In [1]:
import torch
import torch.nn as nn
import numpy as np
import matplotlib.pyplot as plt

In [2]:
%matplotlib inline
from mpl_toolkits.mplot3d import Axes3D

import torch.nn.functional as F
import torch.optim as optim
from torch.utils import data

from tqdm import tqdm
from sklearn import datasets
import random

In [3]:
device = torch.device("cuda:0")
# device = torch.device("cuda:1")
# device = torch.device("cpu")

In [4]:
import bmm2x2_cuda

## Cuda -bmm2x2

In [5]:
class BMM2x2Function(torch.autograd.Function):
    @staticmethod
#     @torch.jit.ignore
    def forward(ctx, inputs, weights):
        outputs = bmm2x2_cuda.forward(inputs, weights)
        ctx.save_for_backward(inputs, weights)
        return outputs[0]
    
    @staticmethod
#     @torch.jit.ignore
    def backward(ctx, grad_output):
        inputs, weights = ctx.saved_tensors
        del_input, del_weights = bmm2x2_cuda.backward(
            inputs, 
            weights, 
            grad_output)
    
        return del_input, del_weights

In [6]:
class PairWeight2(nn.Module):
    def __init__(self, input_dim):
        super().__init__()
        assert input_dim%2 == 0, "Input dim must be even number"
        self.weight = torch.eye(2).unsqueeze(0).repeat_interleave(input_dim//2, dim=0)
        self.weight = nn.Parameter(self.weight)
        self.bmmfunc = BMM2x2Function()
        
    @torch.jit.ignore
    def bmm(self, x, w):
        return BMM2x2Function.apply(x, w)
        
    def forward(self, x):
        bs, dim = x.shape[0], x.shape[1]
        x = x.view(bs, -1, 2)
        x = self.bmm(x, self.weight)
        x = x.view(bs, -1)
        return x

In [7]:
pw = PairWeight2(784).to(device)
pw(torch.randn(2,784).to(device))

tensor([[-1.0134,  2.1818,  1.9082,  ..., -0.3174,  2.0114,  0.8128],
        [-0.4477, -0.1729,  0.5523,  ...,  0.3847, -1.6661, -1.3617]],
       device='cuda:0', grad_fn=<ViewBackward0>)

In [8]:
import bilinear2x2_cuda

## Cuda - Bilinear2x2

In [9]:
class BiLinear2x2Function(torch.autograd.Function):
    @staticmethod
    def forward(ctx, inputs, weights):
        outputs = bilinear2x2_cuda.forward(inputs, weights)
        ctx.save_for_backward(inputs, weights)
        return outputs[0]

    @staticmethod
    def backward(ctx, grad_output):
        inputs, weights = ctx.saved_tensors
#         del_input, del_weights = bmm2x2_cuda.backward(
#             grad_output.contiguous(), 
#             grad_cell.contiguous(), 
#             grad_output.contiguous())
        del_input, del_weights = bilinear2x2_cuda.backward(
            inputs, 
            weights, 
            grad_output)
    
        return del_input, del_weights

In [10]:
class PairBilinear2(nn.Module):
    def __init__(self, dim, grid_width):
        super().__init__()
        self.dim = dim
        self.grid_width = grid_width
        
        self.num_pairs = self.dim // 2
        along_row = torch.linspace(0, 1, self.grid_width).reshape(1, -1)
        along_col = torch.linspace(0, 1, self.grid_width).reshape(-1, 1)
#         self.Y = torch.stack([along_row+along_col*0, along_row*0+along_col])
        self.Y = torch.stack([along_row*0+along_col, along_row+along_col*0])

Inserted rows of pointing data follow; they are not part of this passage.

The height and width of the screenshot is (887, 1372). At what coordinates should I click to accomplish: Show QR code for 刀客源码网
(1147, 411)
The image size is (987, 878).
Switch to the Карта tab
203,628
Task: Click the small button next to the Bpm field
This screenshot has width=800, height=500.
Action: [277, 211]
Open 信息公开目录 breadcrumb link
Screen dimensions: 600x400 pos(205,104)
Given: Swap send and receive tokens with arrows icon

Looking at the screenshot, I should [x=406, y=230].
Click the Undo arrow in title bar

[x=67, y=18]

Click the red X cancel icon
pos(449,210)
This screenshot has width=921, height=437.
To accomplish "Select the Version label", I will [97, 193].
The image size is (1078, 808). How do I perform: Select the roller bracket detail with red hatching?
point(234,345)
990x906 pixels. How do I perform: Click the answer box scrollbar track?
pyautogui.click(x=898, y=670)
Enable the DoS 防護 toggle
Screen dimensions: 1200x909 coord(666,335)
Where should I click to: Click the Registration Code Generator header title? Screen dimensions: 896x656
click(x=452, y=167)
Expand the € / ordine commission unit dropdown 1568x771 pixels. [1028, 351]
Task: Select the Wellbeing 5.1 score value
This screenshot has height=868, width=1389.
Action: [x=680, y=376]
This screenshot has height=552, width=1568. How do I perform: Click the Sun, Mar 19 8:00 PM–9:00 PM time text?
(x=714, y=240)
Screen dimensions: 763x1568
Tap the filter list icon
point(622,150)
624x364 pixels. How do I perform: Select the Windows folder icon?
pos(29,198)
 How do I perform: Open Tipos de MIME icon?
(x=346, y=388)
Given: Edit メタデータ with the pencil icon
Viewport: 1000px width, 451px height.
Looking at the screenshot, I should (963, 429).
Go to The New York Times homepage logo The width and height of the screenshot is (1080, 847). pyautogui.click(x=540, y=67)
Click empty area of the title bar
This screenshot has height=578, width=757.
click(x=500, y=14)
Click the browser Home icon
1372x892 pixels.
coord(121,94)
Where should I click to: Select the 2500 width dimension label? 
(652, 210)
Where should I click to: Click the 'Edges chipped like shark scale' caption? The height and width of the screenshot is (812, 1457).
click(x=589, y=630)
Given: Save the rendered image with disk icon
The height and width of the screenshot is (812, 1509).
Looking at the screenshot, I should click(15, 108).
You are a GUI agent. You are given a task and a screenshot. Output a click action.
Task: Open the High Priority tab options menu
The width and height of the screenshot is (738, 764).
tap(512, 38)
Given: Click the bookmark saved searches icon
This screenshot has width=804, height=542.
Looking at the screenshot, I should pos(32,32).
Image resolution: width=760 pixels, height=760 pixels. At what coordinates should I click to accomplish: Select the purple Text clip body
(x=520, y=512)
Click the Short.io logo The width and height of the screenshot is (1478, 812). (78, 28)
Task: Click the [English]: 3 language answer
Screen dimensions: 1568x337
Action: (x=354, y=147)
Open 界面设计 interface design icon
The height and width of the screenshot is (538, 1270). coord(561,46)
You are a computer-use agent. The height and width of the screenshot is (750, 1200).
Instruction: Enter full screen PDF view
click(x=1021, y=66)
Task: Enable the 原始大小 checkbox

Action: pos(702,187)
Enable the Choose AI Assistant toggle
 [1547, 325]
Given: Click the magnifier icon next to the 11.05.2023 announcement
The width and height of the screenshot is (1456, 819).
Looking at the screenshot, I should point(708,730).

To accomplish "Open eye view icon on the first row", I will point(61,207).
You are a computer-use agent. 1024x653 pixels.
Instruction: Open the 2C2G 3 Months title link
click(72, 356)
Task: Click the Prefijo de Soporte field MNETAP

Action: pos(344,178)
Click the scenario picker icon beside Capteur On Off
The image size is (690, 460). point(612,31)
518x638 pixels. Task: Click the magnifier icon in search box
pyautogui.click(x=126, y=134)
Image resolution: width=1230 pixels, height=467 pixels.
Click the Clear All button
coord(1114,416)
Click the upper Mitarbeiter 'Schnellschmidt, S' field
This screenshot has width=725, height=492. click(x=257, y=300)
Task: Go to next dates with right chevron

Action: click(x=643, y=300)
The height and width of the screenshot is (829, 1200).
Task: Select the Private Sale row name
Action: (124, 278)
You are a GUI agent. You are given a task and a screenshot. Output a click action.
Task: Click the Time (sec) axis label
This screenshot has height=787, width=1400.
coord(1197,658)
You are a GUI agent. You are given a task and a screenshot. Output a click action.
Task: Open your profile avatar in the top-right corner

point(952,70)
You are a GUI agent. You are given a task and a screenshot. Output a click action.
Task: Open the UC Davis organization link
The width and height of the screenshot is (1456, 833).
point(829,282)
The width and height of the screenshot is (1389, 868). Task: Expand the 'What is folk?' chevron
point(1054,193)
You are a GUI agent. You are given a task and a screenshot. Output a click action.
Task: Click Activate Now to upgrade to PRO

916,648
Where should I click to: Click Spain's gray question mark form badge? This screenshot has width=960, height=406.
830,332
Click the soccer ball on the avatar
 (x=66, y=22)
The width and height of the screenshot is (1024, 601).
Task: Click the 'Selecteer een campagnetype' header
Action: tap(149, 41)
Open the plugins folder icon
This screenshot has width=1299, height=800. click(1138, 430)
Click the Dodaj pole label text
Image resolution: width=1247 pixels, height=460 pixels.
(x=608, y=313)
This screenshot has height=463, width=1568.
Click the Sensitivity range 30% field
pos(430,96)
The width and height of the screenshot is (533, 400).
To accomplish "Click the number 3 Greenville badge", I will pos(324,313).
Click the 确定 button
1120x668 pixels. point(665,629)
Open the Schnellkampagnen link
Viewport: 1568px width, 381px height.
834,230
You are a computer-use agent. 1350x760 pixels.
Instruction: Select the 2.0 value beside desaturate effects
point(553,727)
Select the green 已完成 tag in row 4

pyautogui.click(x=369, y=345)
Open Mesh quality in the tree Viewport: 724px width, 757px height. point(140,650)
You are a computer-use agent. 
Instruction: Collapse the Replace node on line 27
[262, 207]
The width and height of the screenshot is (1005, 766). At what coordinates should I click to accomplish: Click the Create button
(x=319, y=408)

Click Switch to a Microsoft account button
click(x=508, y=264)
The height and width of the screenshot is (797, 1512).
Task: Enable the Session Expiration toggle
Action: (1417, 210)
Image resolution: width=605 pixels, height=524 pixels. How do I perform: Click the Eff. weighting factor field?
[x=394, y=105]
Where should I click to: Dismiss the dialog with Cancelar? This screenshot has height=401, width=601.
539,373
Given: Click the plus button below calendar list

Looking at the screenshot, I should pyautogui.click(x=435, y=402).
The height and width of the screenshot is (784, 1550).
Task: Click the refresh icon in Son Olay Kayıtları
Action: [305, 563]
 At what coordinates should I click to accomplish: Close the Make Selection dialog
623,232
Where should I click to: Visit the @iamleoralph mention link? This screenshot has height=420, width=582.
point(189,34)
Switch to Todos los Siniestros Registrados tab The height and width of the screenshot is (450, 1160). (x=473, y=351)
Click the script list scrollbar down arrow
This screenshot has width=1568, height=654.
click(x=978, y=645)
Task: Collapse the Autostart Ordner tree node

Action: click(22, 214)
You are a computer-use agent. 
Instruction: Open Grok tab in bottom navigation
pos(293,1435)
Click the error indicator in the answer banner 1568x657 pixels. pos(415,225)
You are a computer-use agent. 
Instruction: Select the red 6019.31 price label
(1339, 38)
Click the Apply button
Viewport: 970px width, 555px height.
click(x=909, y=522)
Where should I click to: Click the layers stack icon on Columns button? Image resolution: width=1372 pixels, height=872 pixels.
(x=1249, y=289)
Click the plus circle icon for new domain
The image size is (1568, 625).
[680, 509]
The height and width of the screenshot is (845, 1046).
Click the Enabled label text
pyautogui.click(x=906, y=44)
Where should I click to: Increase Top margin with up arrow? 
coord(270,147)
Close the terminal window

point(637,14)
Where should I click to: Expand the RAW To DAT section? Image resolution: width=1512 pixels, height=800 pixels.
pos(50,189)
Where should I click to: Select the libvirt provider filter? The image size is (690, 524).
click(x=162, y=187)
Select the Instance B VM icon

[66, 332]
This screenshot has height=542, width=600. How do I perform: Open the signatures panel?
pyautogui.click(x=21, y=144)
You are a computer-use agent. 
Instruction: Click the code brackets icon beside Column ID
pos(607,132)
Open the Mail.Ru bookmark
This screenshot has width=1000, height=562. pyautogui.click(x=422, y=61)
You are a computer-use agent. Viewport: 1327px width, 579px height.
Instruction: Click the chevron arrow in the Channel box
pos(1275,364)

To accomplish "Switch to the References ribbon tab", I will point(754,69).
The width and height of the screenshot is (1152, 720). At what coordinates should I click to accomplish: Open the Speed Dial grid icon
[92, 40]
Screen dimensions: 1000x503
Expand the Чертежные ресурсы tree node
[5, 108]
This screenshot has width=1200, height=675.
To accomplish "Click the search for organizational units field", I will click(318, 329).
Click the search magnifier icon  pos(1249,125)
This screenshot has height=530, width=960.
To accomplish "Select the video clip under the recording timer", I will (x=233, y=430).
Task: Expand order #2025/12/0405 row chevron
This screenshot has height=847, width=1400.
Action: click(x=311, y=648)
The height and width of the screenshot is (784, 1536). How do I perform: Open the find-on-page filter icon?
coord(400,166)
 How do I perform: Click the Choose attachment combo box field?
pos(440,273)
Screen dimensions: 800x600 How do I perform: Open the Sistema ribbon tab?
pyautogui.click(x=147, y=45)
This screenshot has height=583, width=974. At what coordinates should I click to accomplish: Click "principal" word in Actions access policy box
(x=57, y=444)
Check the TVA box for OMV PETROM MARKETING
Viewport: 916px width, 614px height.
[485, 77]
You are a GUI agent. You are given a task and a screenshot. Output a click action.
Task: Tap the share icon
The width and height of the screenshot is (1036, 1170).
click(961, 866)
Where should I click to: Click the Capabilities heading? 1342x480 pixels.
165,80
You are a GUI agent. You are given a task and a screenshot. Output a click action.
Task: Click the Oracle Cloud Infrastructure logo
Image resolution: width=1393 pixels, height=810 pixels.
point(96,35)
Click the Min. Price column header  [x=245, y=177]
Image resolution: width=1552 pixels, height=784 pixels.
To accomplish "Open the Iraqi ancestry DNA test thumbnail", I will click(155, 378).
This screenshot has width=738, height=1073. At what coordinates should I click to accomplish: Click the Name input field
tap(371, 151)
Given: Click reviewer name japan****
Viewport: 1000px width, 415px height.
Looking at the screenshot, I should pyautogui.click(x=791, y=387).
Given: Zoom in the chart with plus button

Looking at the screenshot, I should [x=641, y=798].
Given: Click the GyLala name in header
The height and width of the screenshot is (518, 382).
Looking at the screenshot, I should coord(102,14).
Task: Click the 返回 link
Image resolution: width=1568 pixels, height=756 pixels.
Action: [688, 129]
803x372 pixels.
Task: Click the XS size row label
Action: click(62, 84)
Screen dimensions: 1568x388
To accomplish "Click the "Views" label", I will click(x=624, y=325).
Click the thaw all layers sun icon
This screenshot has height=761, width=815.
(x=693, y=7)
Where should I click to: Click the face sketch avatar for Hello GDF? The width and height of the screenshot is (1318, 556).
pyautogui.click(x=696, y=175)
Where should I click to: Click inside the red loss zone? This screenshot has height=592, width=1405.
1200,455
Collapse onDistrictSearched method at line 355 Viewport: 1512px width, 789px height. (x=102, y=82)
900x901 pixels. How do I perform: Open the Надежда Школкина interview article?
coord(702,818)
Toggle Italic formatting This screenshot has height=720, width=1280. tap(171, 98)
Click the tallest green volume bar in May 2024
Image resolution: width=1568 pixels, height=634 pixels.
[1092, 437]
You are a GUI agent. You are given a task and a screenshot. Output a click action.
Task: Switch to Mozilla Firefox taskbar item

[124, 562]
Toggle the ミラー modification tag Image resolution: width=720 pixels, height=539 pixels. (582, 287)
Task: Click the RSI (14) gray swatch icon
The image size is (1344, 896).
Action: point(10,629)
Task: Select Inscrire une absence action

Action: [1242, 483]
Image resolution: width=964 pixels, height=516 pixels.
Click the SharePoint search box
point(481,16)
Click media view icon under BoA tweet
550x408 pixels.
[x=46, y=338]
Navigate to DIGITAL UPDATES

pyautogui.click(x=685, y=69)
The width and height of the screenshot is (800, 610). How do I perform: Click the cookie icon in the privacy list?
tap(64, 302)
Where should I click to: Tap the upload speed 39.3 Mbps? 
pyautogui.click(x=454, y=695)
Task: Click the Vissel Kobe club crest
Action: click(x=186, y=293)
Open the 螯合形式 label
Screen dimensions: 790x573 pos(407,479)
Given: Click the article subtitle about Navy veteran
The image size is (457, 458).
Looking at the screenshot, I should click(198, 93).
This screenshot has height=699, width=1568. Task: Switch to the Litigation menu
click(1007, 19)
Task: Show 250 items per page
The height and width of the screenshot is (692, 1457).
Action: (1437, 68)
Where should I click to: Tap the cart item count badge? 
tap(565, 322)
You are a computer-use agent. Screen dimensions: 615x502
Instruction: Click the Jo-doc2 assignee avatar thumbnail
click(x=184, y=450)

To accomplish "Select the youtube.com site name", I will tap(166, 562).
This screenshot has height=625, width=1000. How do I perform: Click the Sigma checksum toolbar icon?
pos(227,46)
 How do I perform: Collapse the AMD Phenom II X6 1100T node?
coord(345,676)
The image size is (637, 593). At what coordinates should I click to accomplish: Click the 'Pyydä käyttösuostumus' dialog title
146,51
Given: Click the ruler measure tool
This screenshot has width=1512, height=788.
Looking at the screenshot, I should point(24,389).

        self.Y = torch.repeat_interleave(self.Y.unsqueeze(0), self.num_pairs, dim=0)
        self.Y = nn.Parameter(self.Y)
        
        self.pairW = torch.eye(2).unsqueeze(0).repeat_interleave(self.num_pairs, dim=0)
        self.pairW = nn.Parameter(self.pairW)
    
#     @torch.jit.ignore
#     def pairbl2x2(self, x, w):
#         return BiLinear2x2Function.apply(x, w)
    
#     @torch.jit.ignore
    def forward(self, x):
        bs = x.shape[0]
        
############# This block ########################
        ### this block is significantly faster
    
#         x = x.view(bs, -1, 2).transpose(0,1)
#         x = torch.bmm(x, self.pairW)
#         x = x.transpose(1,0)#.reshape(-1, 2)
        
############# OR This block ########################
        x = x.view(bs, -1, 2)
        x = BMM2x2Function.apply(x, self.pairW)
####################################################
        x = x.view(bs, -1, 2)
        x = BiLinear2x2Function.apply(x, self.Y)
        x = x.view(bs, -1)
        return x

In [11]:
pbl2 = PairBilinear2(8, 3).to(device)

In [12]:
_a = torch.randn(2, 8).to(device)

In [13]:
y = pbl2(_a) 

In [14]:
_a

tensor([[ 0.1486, -0.1944,  1.0231, -0.1754, -0.6524, -0.3859, -0.1675,  0.6723],
        [-0.3980, -0.1785,  0.8948, -0.8194,  0.5285,  0.0020,  1.1192,  1.1377]],
       device='cuda:0')

In [15]:
y

tensor([[ 0.1486, -0.1944,  1.0231, -0.1754, -0.6524, -0.3859, -0.1675,  0.6723],
        [-0.3980, -0.1785,  0.8948, -0.8194,  0.5285,  0.0020,  1.1192,  1.1377]],
       device='cuda:0', grad_fn=<ViewBackward0>)

In [16]:
pbl2.Y[0]

tensor([[[0.0000, 0.0000, 0.0000],
         [0.5000, 0.5000, 0.5000],
         [1.0000, 1.0000, 1.0000]],

        [[0.0000, 0.5000, 1.0000],
         [0.0000, 0.5000, 1.0000],
         [0.0000, 0.5000, 1.0000]]], device='cuda:0',
       grad_fn=<SelectBackward0>)

In [17]:
class BiasLayer(nn.Module):
    def __init__(self, dim, init_val=0):
        super().__init__()
        self.bias = nn.Parameter(torch.ones(dim)*init_val)
        
    def forward(self, x):
        return x+self.bias

In [96]:
class FactorizedPairBilinearSpline(nn.Module):
    
    def __init__(self, input_dim, grid_width, num_layers=None):
        super().__init__()
        assert input_dim%2 == 0, "Input dim must be even number"
        self.input_dim = input_dim
        
        if num_layers is None:
            self.num_layers = int(np.ceil(np.log2(input_dim)))
        else:
            self.num_layers = num_layers
            
        self.facto_nets = []
        self.idx_revidx = []
        for i in range(self.num_layers):
            idrid = self.get_pair(self.input_dim, i+1)
            net = PairBilinear2(self.input_dim, grid_width)
            self.facto_nets.append(net)
            self.idx_revidx.append(idrid)
        self.facto_nets = nn.ModuleList(self.facto_nets)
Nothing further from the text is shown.